Tapi maaf tawaranku itu hanya bercanda yaa.
Aku bertekad pada diriku sendiri jika aku hanya akan menikah lagi jika putri kecilku yang memintanya. Untuk kali ini aku harus lebih hati hati tentunya, tugasku tak hanya sebatas mencari istri melainkan juga mencari ibu sambung bagi Aina tentu bukan pekerjaan mudah.
Beruntung aku memiliki ibu, adik dan kakak ipar yang sangat bisa kupercaya dan kuandalkan untuk membantuku menjaga dan merawat Aina hingga saat ini.
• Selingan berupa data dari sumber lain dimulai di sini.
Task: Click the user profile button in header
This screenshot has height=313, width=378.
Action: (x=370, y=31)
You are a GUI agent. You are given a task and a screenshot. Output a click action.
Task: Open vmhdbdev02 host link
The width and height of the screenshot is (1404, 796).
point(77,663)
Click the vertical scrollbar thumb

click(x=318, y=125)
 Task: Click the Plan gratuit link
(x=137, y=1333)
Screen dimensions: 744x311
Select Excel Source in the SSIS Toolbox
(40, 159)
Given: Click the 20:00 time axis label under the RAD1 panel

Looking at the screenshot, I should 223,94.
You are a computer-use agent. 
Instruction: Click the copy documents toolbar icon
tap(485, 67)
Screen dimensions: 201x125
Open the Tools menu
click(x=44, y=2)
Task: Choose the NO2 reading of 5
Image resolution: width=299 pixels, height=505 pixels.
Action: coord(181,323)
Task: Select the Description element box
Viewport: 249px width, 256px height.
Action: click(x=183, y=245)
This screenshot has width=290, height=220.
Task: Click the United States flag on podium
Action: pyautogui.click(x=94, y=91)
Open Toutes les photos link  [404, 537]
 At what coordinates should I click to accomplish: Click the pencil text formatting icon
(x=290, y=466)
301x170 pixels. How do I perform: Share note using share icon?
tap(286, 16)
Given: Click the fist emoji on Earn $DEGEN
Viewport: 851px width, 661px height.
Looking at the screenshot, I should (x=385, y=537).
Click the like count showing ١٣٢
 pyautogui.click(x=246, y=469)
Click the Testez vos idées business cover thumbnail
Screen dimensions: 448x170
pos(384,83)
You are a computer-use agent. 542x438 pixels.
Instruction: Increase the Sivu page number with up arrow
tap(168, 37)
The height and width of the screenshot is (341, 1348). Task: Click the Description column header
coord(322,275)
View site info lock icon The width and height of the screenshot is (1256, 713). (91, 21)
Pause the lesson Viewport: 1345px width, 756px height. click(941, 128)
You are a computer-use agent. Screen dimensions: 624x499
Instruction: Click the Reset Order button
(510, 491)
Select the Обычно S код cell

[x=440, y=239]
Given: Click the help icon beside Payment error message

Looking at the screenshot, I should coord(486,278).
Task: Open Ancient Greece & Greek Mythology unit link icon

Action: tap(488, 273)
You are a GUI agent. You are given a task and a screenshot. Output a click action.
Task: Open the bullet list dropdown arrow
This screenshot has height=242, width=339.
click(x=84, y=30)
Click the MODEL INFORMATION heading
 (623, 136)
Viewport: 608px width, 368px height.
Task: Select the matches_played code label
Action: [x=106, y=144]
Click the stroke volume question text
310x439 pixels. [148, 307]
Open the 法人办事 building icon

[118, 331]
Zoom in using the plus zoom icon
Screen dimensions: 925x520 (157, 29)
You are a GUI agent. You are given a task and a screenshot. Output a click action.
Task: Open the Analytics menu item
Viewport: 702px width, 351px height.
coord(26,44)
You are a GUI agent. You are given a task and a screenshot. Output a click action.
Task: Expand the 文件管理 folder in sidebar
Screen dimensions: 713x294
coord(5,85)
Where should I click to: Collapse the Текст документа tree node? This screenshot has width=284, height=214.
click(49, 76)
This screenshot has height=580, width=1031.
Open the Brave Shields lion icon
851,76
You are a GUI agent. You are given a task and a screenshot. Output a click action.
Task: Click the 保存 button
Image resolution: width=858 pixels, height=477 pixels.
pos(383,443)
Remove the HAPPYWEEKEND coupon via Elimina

Mereka selalu berusaha membuat Aina tak merasakan kehilangan sosok ibu. Walau pada kenyataannya Aina hanya terhitung jari bertemu dengan ibunya. Bukan aku melarang dan aku yakin ibunya juga bukan tak ingin bertemu. Melainkan jarak dan keadaan yang membuat keadaan seperti ini. Ibunya kini memilih tinggal di luar negeri bersama keluarga barunya.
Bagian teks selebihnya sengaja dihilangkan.